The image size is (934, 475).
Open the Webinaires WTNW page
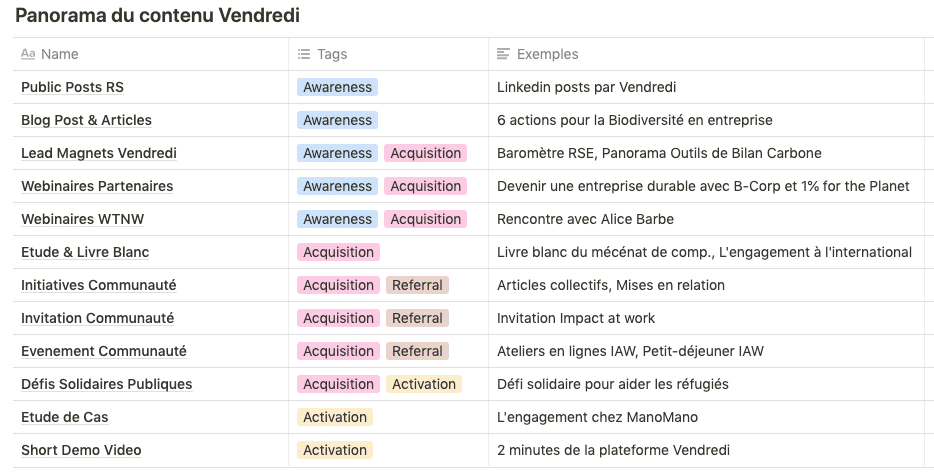83,219
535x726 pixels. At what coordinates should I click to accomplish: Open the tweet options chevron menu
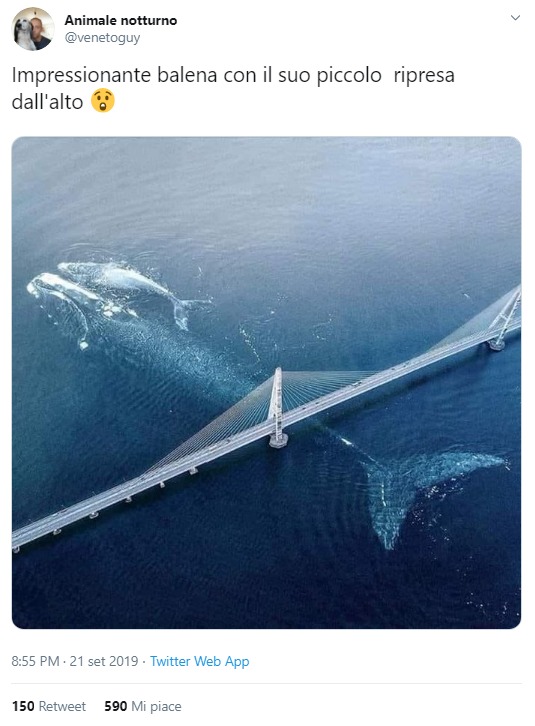tap(515, 18)
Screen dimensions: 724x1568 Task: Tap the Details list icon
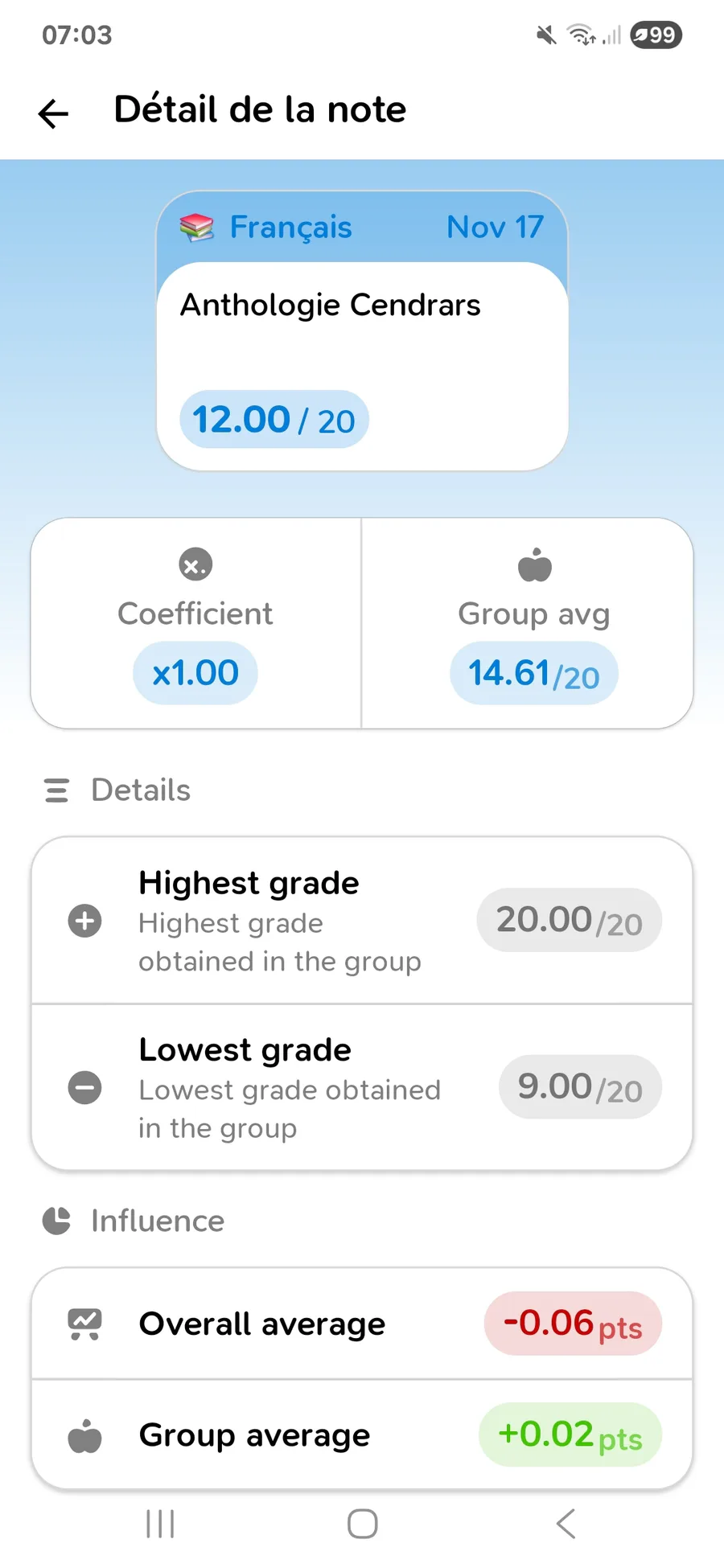[56, 790]
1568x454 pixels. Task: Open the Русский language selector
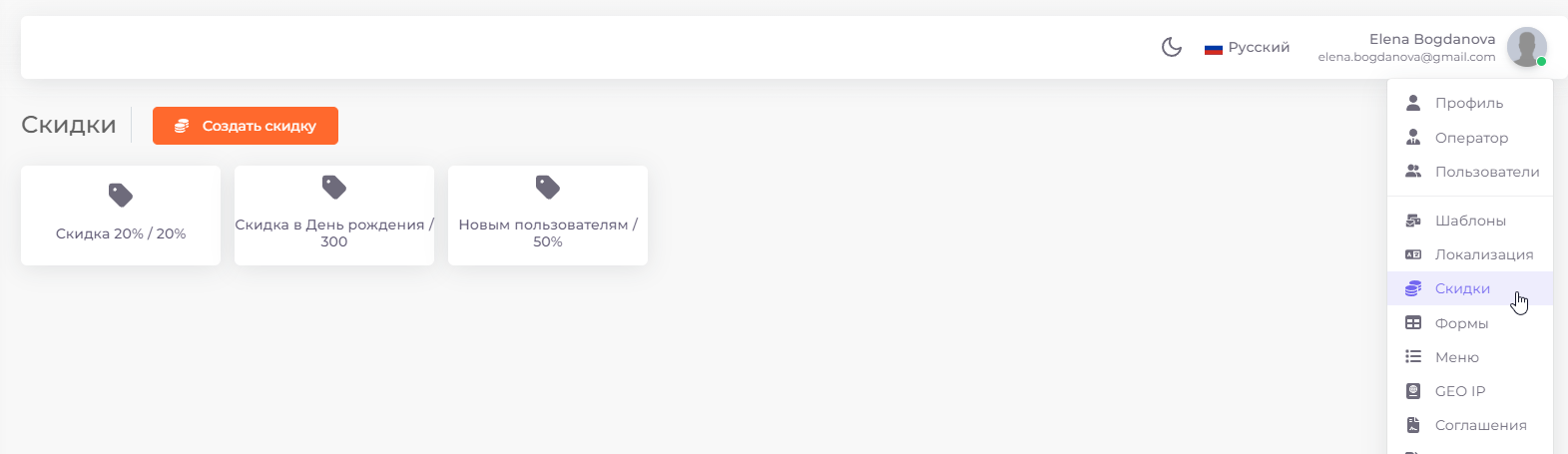(x=1248, y=47)
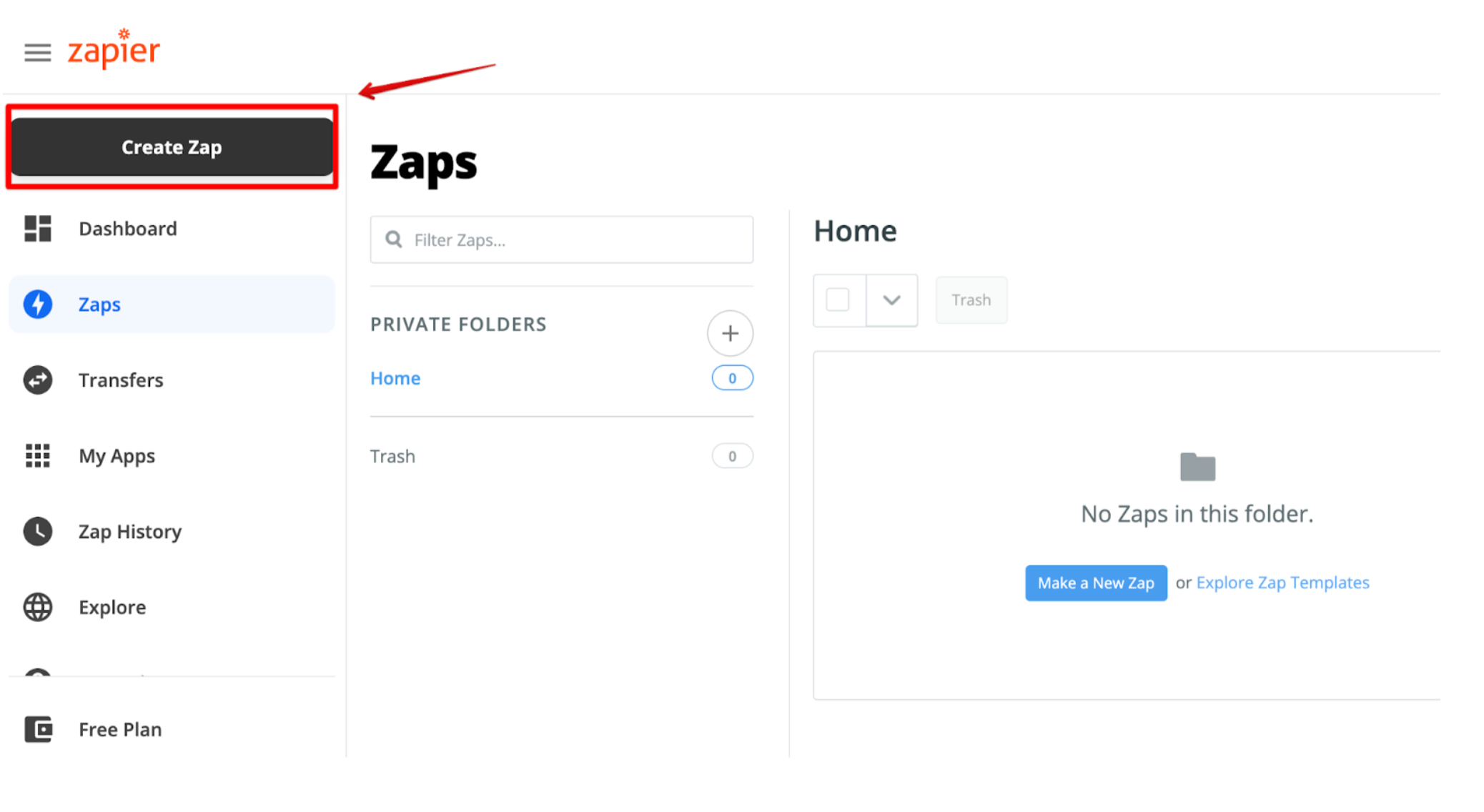Open the hamburger menu icon
This screenshot has width=1484, height=812.
coord(37,52)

------------------------------------------------

Without the pictures, write out the listing exactly as it appears above.

The image size is (934, 475).
Open the Webinaires WTNW page
83,219
535x726 pixels. At what coordinates should I click to accomplish: Open the tweet options chevron menu
tap(515, 18)
Screen dimensions: 724x1568 Task: Tap the Details list icon
[56, 790]
1568x454 pixels. Task: Open the Русский language selector
(x=1248, y=47)
Open the hamburger menu icon
This screenshot has width=1484, height=812.
coord(37,52)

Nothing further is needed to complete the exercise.